Throughout this start-up period, there’s a good chance that you’ll be making very little money. Some families may be able to tighten their belts for long enough to get through this  but what if you really do need cash, and fast?

There are two options here. One is to get a part-time job, which I won’t explore here because I bet you’ve already given that some careful thought. The second is to freelance for a few years.

With freelancing, you’re looking for a service that you can offer relatively easily from home with minimal expenses to you and a market you can find fairly easily. An example would be freelance writing and the market would be on eLance.com or PeoplePerHour.com. The pay may be less than ideal (although this could grow quite a lot over time), but this is offset by there being a marketplace online and payday isn’t too far away. You could also network on Twitter and Facebook or network face-to-face locally, all of which is likely to mean you can charge higher rates than on eLance or People Per Hour.

After a couple of years this could grow into a business where you grow a team, so it doesn’t have to be a short-term earner.

It doesn’t have to be writing either.  Think of any skills you have that other people don’t, or work that people don’t have the time to do. Do some research on sites like eLance to see what people are offering. I also liked browsing Fiverr.com for creative ideas of what services I could offer.

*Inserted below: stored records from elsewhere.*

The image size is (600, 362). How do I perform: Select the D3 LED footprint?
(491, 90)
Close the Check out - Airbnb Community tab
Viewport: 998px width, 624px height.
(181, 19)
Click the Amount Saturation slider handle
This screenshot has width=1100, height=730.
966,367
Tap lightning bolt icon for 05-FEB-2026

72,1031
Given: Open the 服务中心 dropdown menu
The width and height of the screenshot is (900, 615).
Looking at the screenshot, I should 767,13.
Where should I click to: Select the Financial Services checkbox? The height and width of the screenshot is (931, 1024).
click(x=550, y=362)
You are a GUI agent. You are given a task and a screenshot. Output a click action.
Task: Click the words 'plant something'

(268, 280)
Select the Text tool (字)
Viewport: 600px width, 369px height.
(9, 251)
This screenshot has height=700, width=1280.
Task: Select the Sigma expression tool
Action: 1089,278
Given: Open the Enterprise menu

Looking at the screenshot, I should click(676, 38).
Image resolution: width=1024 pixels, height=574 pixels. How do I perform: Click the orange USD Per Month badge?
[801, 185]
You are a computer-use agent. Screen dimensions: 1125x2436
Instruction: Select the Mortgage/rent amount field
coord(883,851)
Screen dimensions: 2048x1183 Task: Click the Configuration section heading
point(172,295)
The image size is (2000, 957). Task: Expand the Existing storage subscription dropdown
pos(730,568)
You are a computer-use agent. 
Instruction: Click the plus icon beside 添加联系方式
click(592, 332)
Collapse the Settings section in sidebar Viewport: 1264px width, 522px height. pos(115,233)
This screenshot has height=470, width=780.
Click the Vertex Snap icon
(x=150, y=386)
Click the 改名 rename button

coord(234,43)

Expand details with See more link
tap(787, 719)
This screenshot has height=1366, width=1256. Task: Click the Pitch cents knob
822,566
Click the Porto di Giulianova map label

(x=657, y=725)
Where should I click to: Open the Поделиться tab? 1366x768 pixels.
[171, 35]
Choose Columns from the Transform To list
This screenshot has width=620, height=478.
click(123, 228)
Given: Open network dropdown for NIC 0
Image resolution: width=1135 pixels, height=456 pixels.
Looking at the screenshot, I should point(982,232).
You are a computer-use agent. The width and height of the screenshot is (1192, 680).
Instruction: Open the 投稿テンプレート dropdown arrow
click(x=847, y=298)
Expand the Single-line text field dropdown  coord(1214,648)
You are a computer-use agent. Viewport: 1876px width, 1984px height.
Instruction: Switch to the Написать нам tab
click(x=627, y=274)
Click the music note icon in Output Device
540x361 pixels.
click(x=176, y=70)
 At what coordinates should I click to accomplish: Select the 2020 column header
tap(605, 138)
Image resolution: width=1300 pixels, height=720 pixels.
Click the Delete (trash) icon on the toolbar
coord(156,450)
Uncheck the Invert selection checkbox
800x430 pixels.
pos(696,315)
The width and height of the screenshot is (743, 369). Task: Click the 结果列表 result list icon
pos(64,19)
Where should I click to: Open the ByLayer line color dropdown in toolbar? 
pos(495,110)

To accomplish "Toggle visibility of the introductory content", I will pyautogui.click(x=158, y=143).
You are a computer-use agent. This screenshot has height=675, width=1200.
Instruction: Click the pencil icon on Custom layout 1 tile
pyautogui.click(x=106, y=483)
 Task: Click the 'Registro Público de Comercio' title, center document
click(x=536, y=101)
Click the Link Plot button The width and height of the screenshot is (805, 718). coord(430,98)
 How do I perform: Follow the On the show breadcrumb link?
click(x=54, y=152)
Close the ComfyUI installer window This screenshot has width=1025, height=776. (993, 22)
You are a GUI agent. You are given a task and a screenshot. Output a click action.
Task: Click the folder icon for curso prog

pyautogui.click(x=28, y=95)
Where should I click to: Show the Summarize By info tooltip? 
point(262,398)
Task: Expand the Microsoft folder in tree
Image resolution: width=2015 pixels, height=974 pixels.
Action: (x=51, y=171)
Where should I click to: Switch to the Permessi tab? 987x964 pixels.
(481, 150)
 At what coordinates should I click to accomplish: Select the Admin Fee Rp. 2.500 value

Fiverr is a website where people offer to do things for you for $5 (that’s about £3.50. Plus Fiverr take commission from every gig, so you end up being paid more like £2.75). While I’d say be very cautious about offering a service on Fiverr, it’s a great place to look for ideas.

Why cautious? Well for £2.75 per job, you’ve got to get the job done in around 15 minutes if it’s going to be even worth the effort. If you’ve clever, careful and you pay close attention to Fiverr’s terms and conditions, you can use Fiverr to get clients who pay you for bigger projects later on. My guess is that this works best if you’ve got an unusual skill, such as video animation.  But I’m sure there are many people on Fiverr stuck working for pennies.

For a while I thought about offering my services as a video voice-over artist on Fiverr. Apparently American website owners love British female voice-overs on their videos. Maybe you’d like to give that a go? 🙂

You may find experts recommending that you build up some passive income streams so you can be earning at the same time as caring for your children. Be careful with this one because passive income takes a very long time to set up and there’s a lot to learn first. It’s harder than most gurus say it is – beware of paying anyone for a course on how to make passive income because there’s a lot of crap out there. The only course I’d recommend (it’s actually very good) is MyNams, and even then it’s still going to take you a while to earn an income rather than just pocket money.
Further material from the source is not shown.